2.2. Studied Variables

The study included data on age; gender; duration of T2DM; standardized glycated hemoglobin (HbA1c) values, using the most recent value of the preceding 15 months; and risk factors and diabetic complications, including body mass index (BMI) (most recent value in the last 24 months), microvascular complications (diabetic retinopathy, nephropathy or neuropathy), and macrovascular complications (coronary artery disease, recent myocardial infarction of a duration less than 1 year, stroke, peripheral artery disease, and heart failure). Pharmacological treatments were extracted from prescription- and pharmacy-invoicing data provided by the CatSalut general database and included the use of any NIADs as monotherapy or in combination with other glucose-lowering drugs (e.g., insulin) licensed at that time in Spain, namely, metformin, sulfonylureas, meglitinides, alpha-glucosidase inhibitors (AGIs), pioglitazone, dipeptidyl peptidase-4 inhibitors (DPP-4i), and glucagon-like peptide-1 receptor agonists (GLP-1ra).
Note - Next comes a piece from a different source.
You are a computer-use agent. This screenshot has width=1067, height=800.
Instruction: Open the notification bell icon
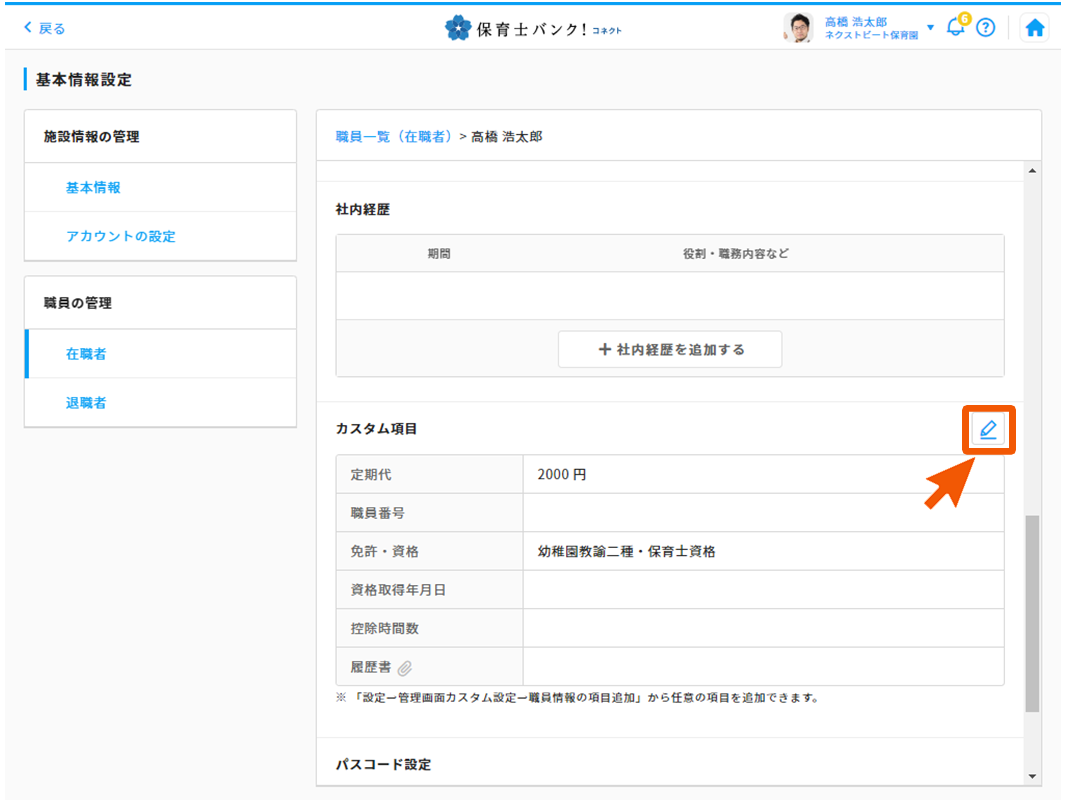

The following major conditions were considered a potential contraindication for some drugs based on the summary of product characteristics (SmPC), international expert consensus documents, or clinical guidelines: (i) renal failure, defined as a glomerular filtration rate (GFR) < 60 mL/min/1.73 m2, and severe renal failure (GFR < 30 mL/min/1.73 m2), estimated with the Chronic Kidney Disease Epidemiology Collaboration (CKD-EPI) equation [21]; (ii) liver dysfunction, defined as hepatic enzymes over 3 times the upper limit of normal levels (either glutamyl oxaloacetic transaminase (GOT) or glutamyl pyruvic transaminase (GPT) > 120 IU/L or gamma-glutamyl transferase (GGT) > 150 IU/L); (iii) heart failure (globally and New York Heart Association (NYHA) class III or IV) functional stage [22]; and (iv) history of bladder cancer.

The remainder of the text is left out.